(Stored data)
• • • •
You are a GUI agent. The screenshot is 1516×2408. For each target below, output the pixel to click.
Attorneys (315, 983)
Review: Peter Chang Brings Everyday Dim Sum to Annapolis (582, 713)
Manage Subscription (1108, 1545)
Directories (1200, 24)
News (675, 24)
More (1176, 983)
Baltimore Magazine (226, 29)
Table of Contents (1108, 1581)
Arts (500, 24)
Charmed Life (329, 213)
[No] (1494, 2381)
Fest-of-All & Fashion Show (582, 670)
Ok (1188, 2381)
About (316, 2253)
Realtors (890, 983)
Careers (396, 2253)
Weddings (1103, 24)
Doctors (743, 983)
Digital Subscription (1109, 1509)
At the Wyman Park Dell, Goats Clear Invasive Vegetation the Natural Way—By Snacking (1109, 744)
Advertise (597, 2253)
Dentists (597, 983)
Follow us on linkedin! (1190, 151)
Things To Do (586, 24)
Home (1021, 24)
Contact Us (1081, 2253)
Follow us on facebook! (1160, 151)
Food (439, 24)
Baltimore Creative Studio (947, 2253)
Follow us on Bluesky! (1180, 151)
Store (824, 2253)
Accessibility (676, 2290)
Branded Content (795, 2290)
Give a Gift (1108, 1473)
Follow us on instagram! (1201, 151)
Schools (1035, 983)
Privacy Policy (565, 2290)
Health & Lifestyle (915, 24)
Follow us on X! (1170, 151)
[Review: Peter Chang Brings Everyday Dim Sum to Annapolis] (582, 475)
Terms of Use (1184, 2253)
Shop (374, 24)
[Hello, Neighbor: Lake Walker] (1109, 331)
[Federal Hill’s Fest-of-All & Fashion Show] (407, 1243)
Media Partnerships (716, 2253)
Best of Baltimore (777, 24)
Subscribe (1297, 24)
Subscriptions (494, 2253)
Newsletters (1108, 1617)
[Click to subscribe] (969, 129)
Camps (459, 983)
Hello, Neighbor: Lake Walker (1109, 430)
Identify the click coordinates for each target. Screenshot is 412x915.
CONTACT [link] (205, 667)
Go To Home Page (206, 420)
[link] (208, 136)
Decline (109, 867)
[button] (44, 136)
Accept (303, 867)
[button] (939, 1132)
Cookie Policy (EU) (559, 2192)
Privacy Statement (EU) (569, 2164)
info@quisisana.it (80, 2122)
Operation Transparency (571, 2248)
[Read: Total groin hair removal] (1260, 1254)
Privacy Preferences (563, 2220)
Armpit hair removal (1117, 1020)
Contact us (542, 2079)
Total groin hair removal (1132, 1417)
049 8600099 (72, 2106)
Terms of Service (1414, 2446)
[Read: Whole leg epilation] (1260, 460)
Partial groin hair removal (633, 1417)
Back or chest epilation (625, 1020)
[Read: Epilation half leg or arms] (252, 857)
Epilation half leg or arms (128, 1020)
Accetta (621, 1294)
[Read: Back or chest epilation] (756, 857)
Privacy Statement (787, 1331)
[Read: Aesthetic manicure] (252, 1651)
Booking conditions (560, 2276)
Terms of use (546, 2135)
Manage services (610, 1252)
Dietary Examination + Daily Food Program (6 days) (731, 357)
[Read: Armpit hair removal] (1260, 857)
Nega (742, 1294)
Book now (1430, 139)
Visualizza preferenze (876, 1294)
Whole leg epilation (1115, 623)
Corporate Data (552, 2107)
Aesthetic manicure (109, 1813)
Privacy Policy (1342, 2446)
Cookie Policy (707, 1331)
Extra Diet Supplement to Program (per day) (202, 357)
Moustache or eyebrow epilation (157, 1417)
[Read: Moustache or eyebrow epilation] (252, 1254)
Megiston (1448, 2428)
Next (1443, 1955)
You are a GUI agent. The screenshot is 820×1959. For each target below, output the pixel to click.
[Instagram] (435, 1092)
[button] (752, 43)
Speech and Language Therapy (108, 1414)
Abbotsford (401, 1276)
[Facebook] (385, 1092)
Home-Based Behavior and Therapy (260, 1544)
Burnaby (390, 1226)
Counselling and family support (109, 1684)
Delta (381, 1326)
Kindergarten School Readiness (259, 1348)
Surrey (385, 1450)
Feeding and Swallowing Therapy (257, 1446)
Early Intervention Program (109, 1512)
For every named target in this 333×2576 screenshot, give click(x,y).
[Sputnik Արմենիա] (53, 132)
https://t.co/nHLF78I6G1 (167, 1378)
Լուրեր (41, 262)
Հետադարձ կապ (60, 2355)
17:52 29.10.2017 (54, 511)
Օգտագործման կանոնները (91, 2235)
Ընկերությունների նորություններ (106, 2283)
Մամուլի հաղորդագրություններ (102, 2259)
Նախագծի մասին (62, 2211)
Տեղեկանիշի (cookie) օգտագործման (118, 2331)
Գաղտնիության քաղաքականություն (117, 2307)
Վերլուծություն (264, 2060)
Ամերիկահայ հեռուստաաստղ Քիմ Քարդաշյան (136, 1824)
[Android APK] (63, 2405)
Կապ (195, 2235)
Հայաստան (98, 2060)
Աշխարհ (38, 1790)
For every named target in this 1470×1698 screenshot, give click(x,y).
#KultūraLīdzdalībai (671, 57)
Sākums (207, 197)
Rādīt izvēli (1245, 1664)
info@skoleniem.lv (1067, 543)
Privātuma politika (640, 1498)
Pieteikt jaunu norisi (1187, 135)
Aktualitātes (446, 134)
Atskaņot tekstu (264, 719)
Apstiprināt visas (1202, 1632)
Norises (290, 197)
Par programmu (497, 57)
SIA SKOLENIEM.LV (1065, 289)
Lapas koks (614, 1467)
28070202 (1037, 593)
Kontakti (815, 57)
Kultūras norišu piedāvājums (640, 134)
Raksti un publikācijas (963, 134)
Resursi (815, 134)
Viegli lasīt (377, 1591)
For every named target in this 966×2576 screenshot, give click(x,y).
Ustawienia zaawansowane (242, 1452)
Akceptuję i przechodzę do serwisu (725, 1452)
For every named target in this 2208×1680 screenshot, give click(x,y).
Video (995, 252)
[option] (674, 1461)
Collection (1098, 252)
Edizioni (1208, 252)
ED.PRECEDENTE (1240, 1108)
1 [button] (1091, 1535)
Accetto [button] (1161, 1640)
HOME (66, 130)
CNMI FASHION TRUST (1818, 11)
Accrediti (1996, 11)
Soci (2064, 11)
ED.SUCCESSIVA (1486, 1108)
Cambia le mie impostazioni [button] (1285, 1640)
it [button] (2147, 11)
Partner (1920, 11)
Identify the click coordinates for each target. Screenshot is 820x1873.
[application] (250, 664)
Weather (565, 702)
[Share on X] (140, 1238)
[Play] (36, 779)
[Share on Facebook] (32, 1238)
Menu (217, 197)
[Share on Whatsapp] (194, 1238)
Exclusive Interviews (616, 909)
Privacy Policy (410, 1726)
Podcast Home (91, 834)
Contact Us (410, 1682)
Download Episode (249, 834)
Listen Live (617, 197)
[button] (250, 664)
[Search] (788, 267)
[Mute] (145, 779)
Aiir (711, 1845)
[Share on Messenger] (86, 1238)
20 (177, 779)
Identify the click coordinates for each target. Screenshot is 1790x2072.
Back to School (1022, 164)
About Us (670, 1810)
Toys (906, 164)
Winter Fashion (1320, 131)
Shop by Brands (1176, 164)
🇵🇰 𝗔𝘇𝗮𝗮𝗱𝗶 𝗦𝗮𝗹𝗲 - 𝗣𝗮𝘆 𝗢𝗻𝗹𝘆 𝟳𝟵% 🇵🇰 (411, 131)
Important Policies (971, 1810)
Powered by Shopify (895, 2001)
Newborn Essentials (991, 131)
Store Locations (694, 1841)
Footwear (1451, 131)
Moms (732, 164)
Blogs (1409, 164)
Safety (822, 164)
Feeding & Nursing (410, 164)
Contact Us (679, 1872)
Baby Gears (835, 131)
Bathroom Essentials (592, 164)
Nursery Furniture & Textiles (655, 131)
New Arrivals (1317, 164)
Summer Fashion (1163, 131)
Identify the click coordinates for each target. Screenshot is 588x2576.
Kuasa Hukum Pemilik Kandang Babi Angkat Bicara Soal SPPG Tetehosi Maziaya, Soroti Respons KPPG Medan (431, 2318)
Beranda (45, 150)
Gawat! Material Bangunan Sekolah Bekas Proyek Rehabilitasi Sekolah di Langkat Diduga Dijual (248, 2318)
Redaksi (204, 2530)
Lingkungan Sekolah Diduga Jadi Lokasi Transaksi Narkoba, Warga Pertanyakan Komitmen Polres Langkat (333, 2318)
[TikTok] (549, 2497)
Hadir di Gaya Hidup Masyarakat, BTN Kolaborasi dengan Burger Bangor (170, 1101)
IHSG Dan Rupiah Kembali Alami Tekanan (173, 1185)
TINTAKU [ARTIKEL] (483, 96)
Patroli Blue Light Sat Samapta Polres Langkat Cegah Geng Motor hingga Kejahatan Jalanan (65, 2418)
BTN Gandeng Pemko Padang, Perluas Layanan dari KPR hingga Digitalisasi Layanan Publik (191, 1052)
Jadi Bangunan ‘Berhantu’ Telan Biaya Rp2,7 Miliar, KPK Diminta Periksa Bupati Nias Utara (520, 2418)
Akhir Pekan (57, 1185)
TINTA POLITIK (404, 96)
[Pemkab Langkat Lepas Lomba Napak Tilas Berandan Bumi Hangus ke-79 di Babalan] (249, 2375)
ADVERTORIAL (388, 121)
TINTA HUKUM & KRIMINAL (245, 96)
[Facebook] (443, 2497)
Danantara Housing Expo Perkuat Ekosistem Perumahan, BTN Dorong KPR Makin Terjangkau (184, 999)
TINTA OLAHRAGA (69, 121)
• • • •
Set down again, word for word, the stretch of records from the line with "Feeding and Swallowing Therapy (257, 1446)" to the line with "Viegli lasīt (377, 1591)", both of those lines included.

> EXERCISE RESPONSE:
Feeding and Swallowing Therapy (257, 1446)
Early Intervention Program (109, 1512)
For every named target in this 333×2576 screenshot, give click(x,y).
[Sputnik Արմենիա] (53, 132)
https://t.co/nHLF78I6G1 (167, 1378)
Լուրեր (41, 262)
Հետադարձ կապ (60, 2355)
17:52 29.10.2017 (54, 511)
Օգտագործման կանոնները (91, 2235)
Ընկերությունների նորություններ (106, 2283)
Մամուլի հաղորդագրություններ (102, 2259)
Նախագծի մասին (62, 2211)
Տեղեկանիշի (cookie) օգտագործման (118, 2331)
Գաղտնիության քաղաքականություն (117, 2307)
Վերլուծություն (264, 2060)
Ամերիկահայ հեռուստաաստղ Քիմ Քարդաշյան (136, 1824)
[Android APK] (63, 2405)
Կապ (195, 2235)
Հայաստան (98, 2060)
Աշխարհ (38, 1790)
For every named target in this 1470×1698 screenshot, give click(x,y).
#KultūraLīdzdalībai (671, 57)
Sākums (207, 197)
Rādīt izvēli (1245, 1664)
info@skoleniem.lv (1067, 543)
Privātuma politika (640, 1498)
Pieteikt jaunu norisi (1187, 135)
Aktualitātes (446, 134)
Atskaņot tekstu (264, 719)
Apstiprināt visas (1202, 1632)
Norises (290, 197)
Par programmu (497, 57)
SIA SKOLENIEM.LV (1065, 289)
Lapas koks (614, 1467)
28070202 (1037, 593)
Kontakti (815, 57)
Kultūras norišu piedāvājums (640, 134)
Raksti un publikācijas (963, 134)
Resursi (815, 134)
Viegli lasīt (377, 1591)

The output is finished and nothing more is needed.